Bremen (AFP) — Im Streit um die Transparenz bei Gaspreis-Erhöhungen können Verbraucher auf weitere juristische Rückendeckung hoffen. Beim Auftakt eines Berufungsverfahrens vor dem Oberlandesgericht (OLG) Bremen brachten die Richter am Mittwoch zum Ausdruck, dass sie das erstinstanzliche Urteil zugunsten der 59 klagenden Gaskunden voraussichtlich bestätigen werden, wie ein Gerichtssprecher mitteilte. Darin hatte das Landgericht Bremen die fehlende Transparenz in den Preisanpassungsklauseln des Regionalversorgers swb bemängelt und diese daher für unwirksam erklärt. Somit seien auch die Preiserhöhungen um insgesamt gut 38 Prozent von Oktober 2004 bis Januar 2006 unwirksam.
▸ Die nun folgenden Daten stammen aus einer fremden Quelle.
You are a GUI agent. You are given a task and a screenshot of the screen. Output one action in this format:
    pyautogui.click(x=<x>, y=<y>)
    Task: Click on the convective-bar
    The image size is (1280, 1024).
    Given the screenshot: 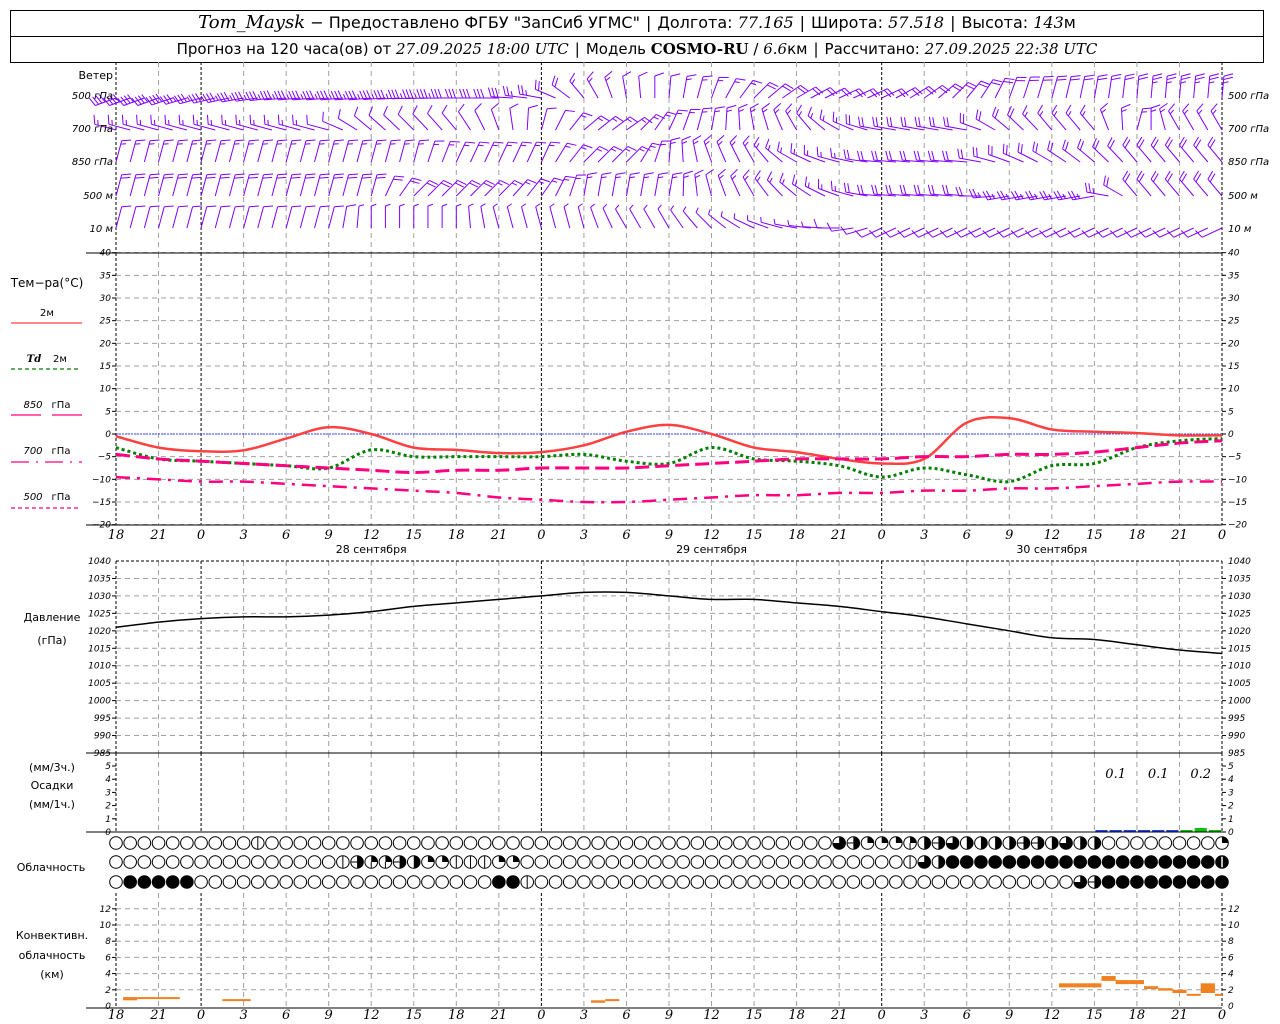 What is the action you would take?
    pyautogui.click(x=1080, y=986)
    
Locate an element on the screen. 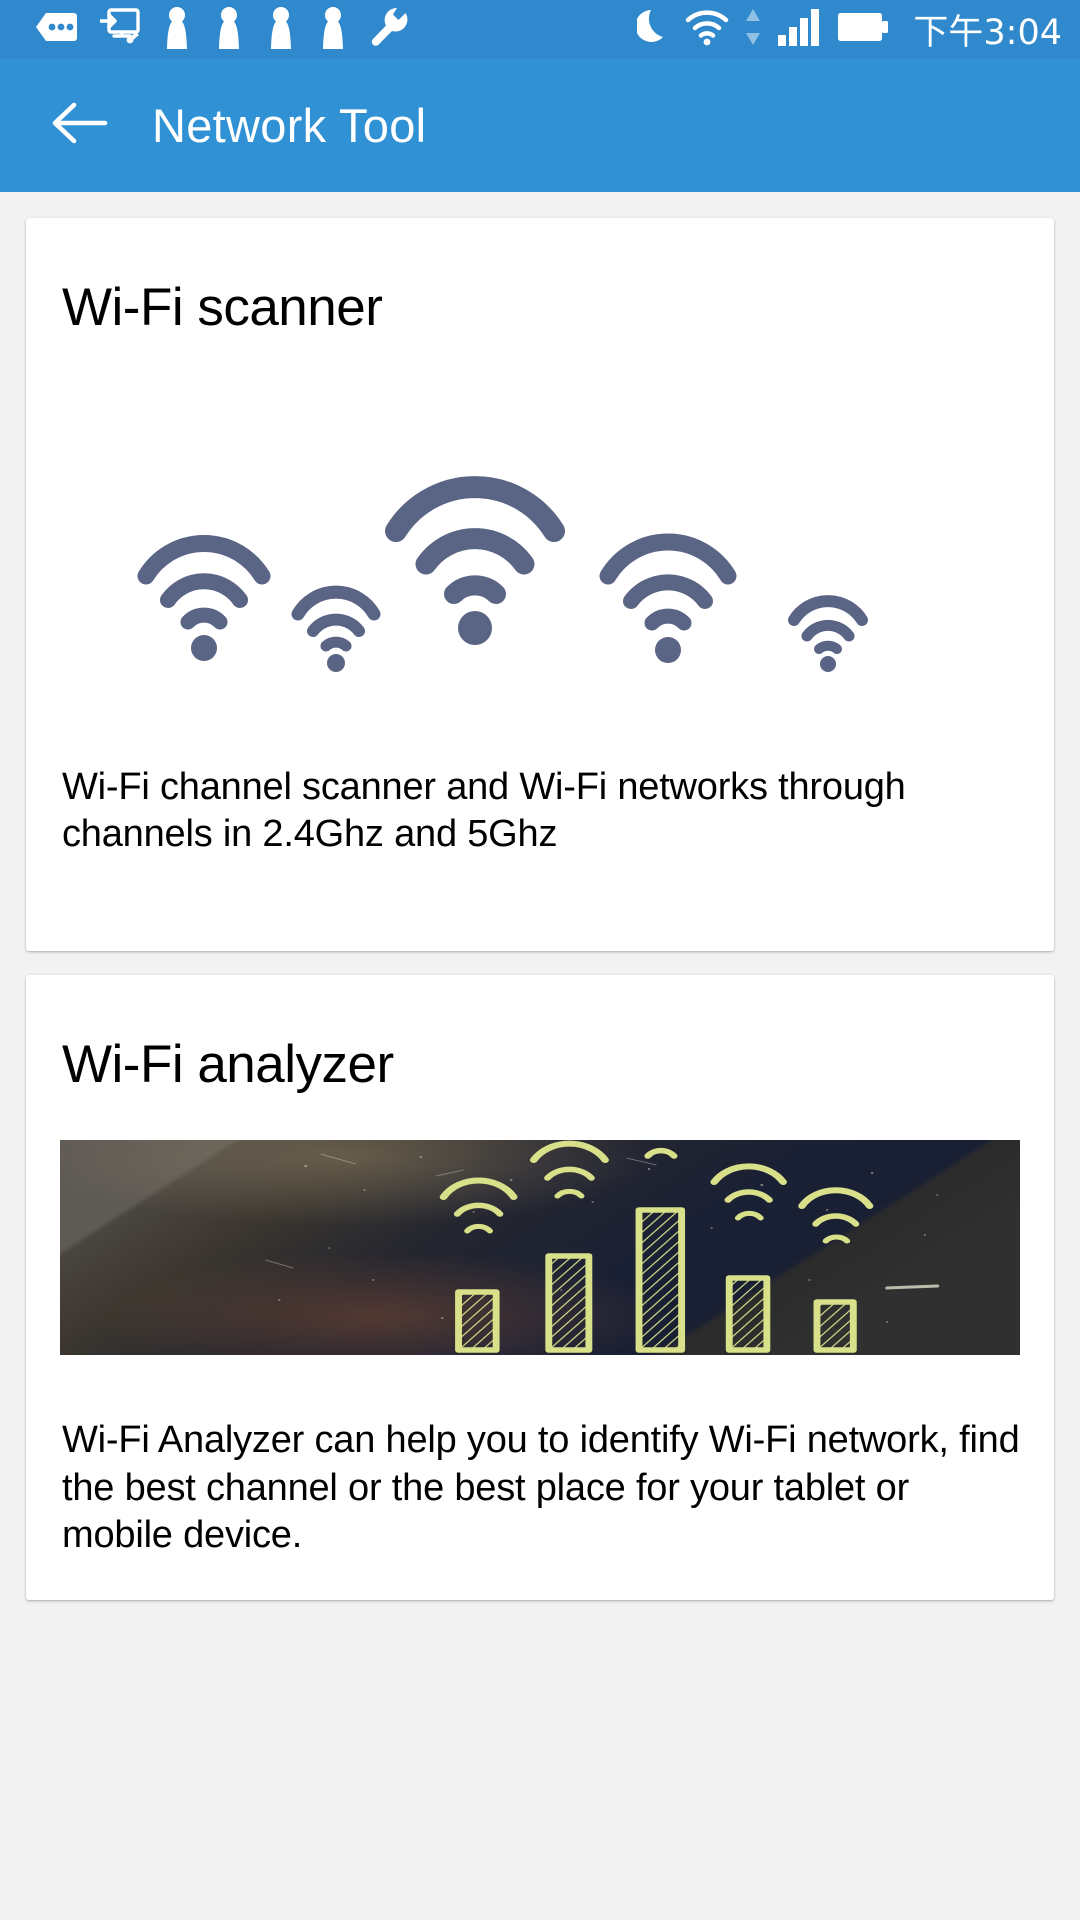  back-button is located at coordinates (79, 126).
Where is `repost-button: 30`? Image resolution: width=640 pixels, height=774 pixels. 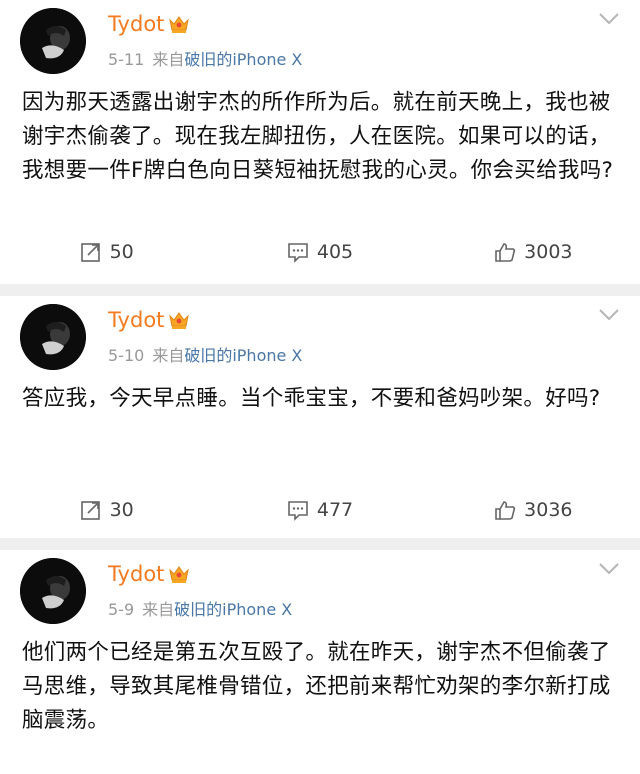
repost-button: 30 is located at coordinates (106, 510).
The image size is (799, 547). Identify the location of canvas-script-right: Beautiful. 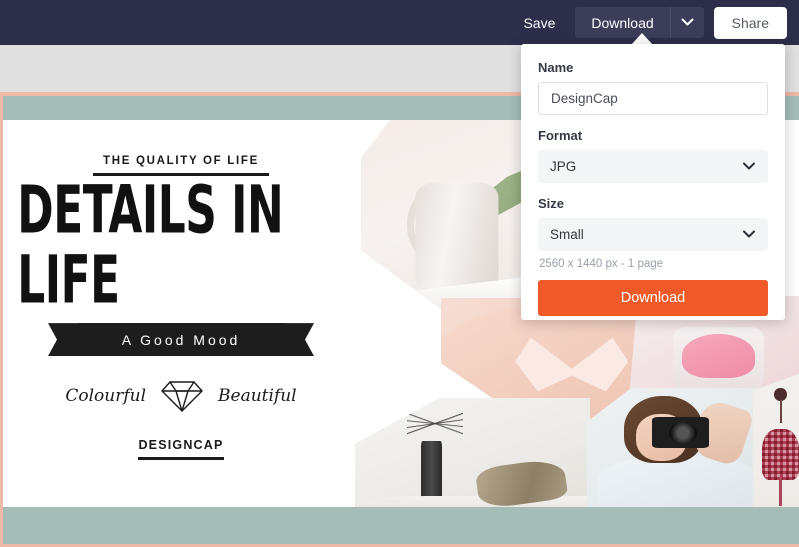
(258, 396).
Die swb habe mit den nun klagenden Kunden seinerzeit vereinbart, dass die Gaspreise geändert werden könnten, wenn sich die Lohn- und Heizölkosten änderten, erläuterte der Gerichtssprecher. Das "Nebeneinander dieser beiden Faktoren" sei aber jedenfalls nach Auffassung des Landgerichts "für den Kunden nicht nachvollziehbar". Das OLG werde seine Entscheidung dazu am 16. November verkünden. Eine swb-Sprecherin betonte am Mittwoch, die Art der Preisklausel sei "durchaus nicht unüblich in der Branche". Das Unternehmen versorgt nach eigenen Angaben 140.000 Privatkunden in Bremen und Bremerhaven mit Gas.